**REQUIRED WORK**
Return the lines of the material starting with the line that contains "I want to click" and going on through the line that contains "What do you", reproducing them unchanged. Leave the pictures out of your answer.

**DATA TO EXAMINE**
<<<<
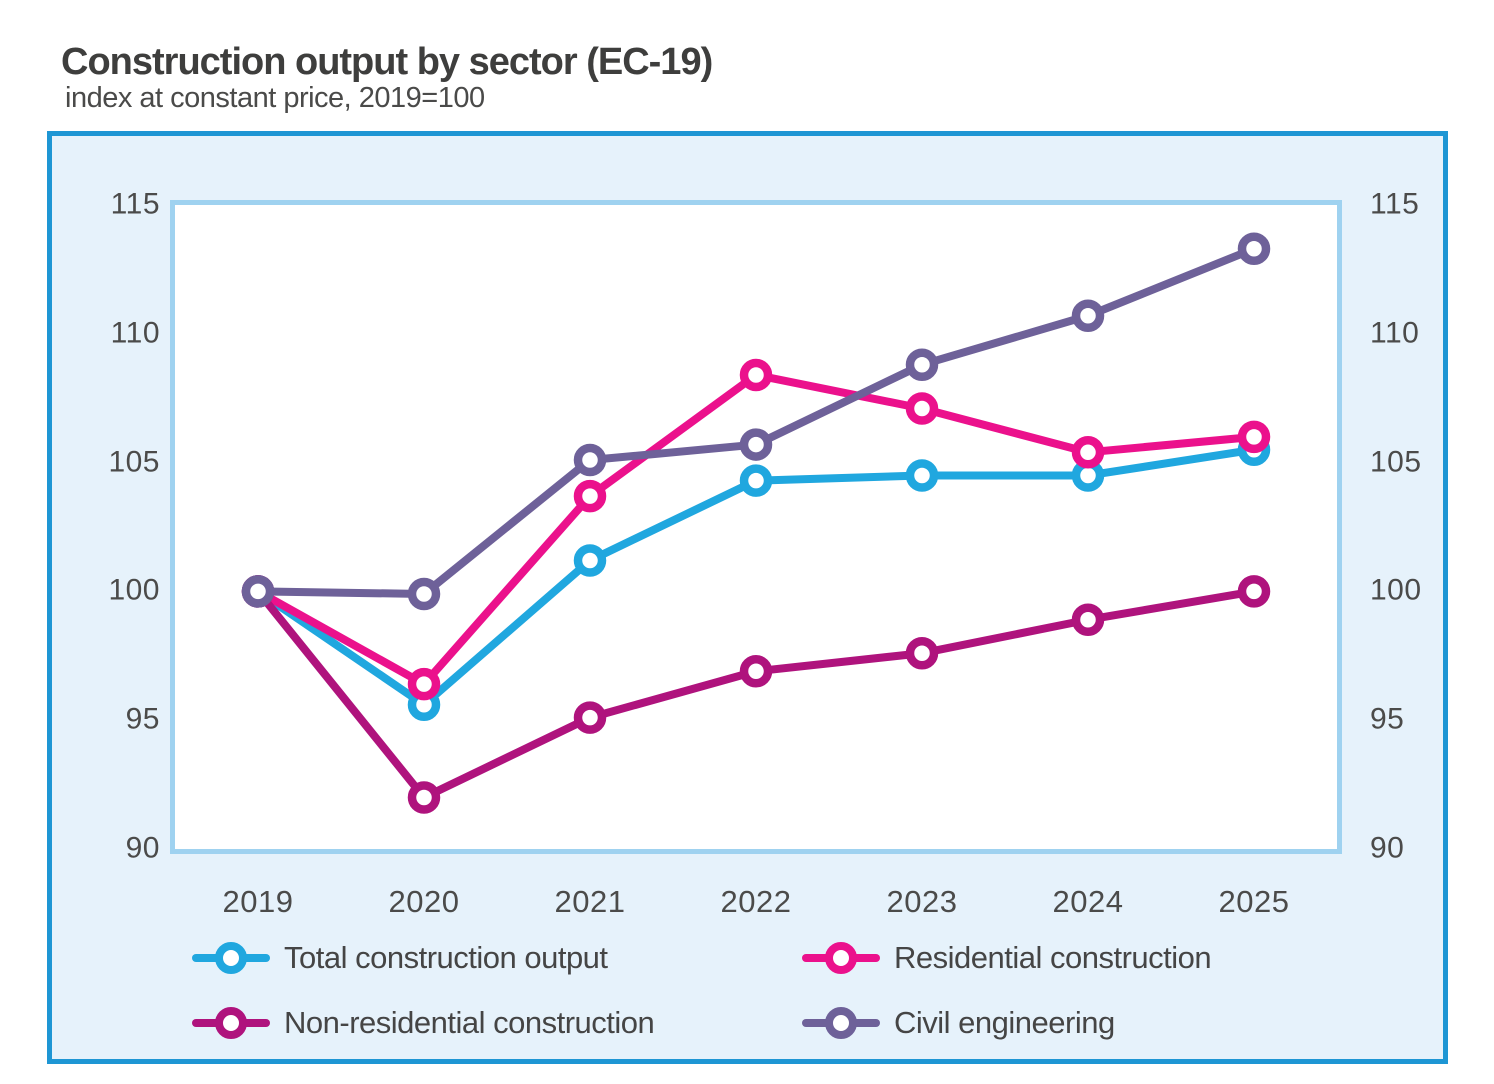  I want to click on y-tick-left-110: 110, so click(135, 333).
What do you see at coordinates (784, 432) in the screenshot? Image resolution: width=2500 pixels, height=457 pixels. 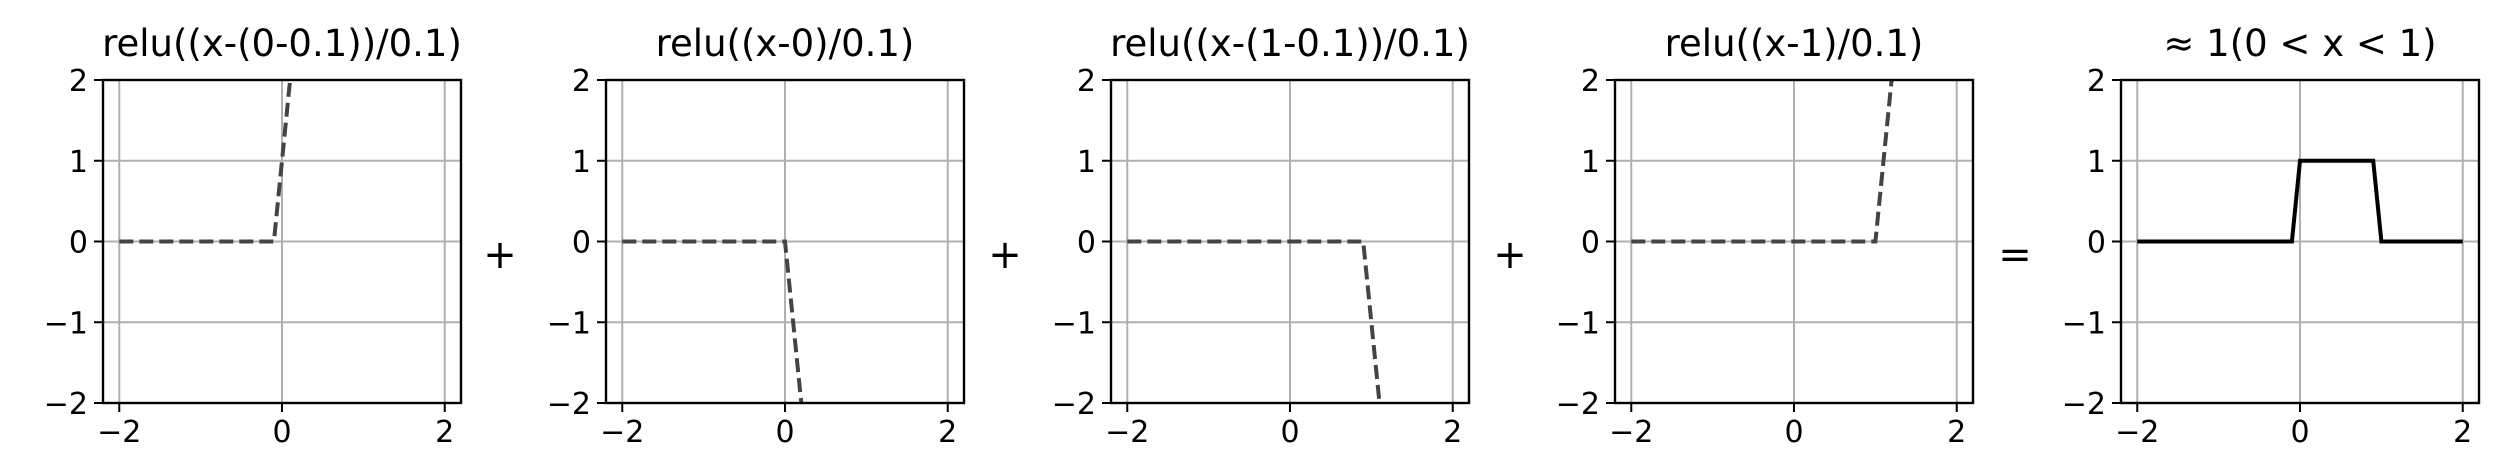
>>>>
<<<<
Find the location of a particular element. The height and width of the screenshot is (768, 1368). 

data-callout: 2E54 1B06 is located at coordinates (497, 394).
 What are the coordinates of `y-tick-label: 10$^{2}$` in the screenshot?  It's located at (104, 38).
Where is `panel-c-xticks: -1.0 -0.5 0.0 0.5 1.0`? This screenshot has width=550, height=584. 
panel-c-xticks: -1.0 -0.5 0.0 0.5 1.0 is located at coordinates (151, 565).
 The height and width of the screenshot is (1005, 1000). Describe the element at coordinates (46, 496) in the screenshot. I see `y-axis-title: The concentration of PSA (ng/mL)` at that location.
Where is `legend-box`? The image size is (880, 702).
>>>>
**WRITTEN ANSWER**
  I want to click on y-tick-left-110: 110, so click(135, 333).
What do you see at coordinates (784, 432) in the screenshot? Image resolution: width=2500 pixels, height=457 pixels. 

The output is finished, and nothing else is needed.